● Supplied data:
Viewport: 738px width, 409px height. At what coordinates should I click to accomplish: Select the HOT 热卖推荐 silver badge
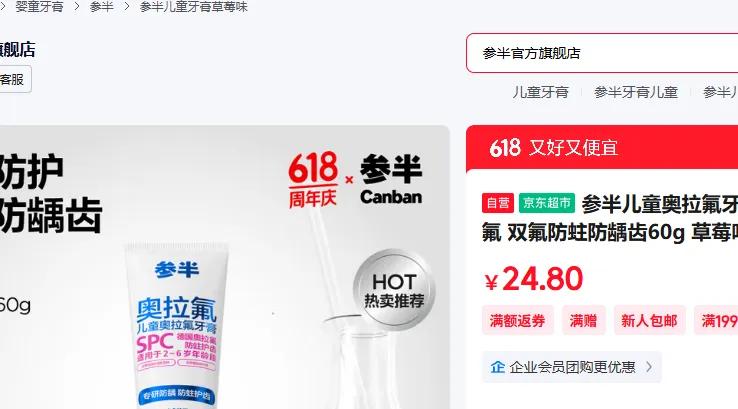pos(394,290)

* * *

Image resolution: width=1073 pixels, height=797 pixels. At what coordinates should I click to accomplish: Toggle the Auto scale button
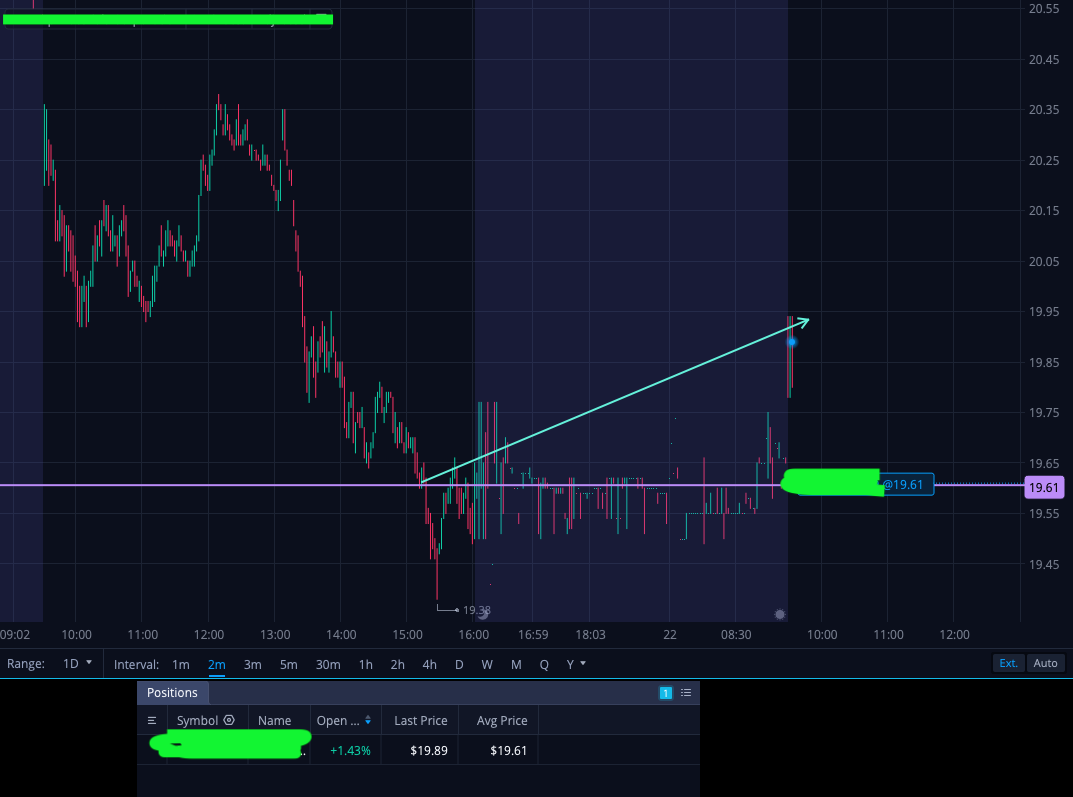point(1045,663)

--

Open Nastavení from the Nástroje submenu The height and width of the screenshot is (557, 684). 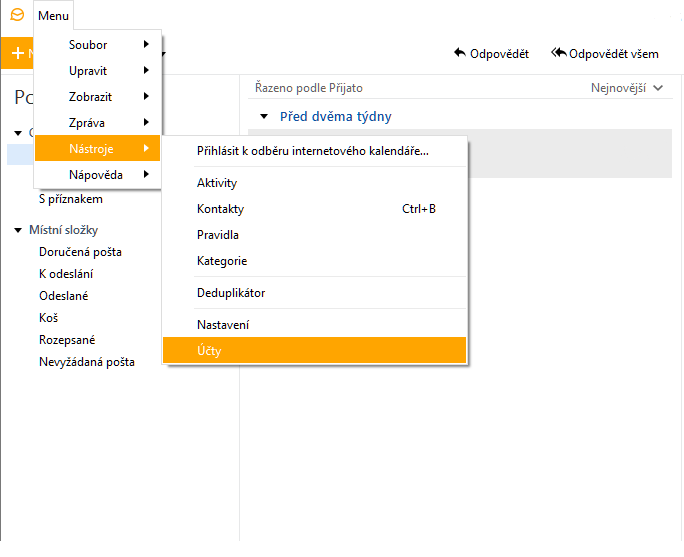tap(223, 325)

● Short exercise: Reproduce the material from the line containing "Viewport: 738px width, 409px" through the line containing "pos(394,290)", both included, and leave the pictures out of your answer.

● Completed task:
Viewport: 738px width, 409px height. At what coordinates should I click to accomplish: Select the HOT 热卖推荐 silver badge
pos(394,290)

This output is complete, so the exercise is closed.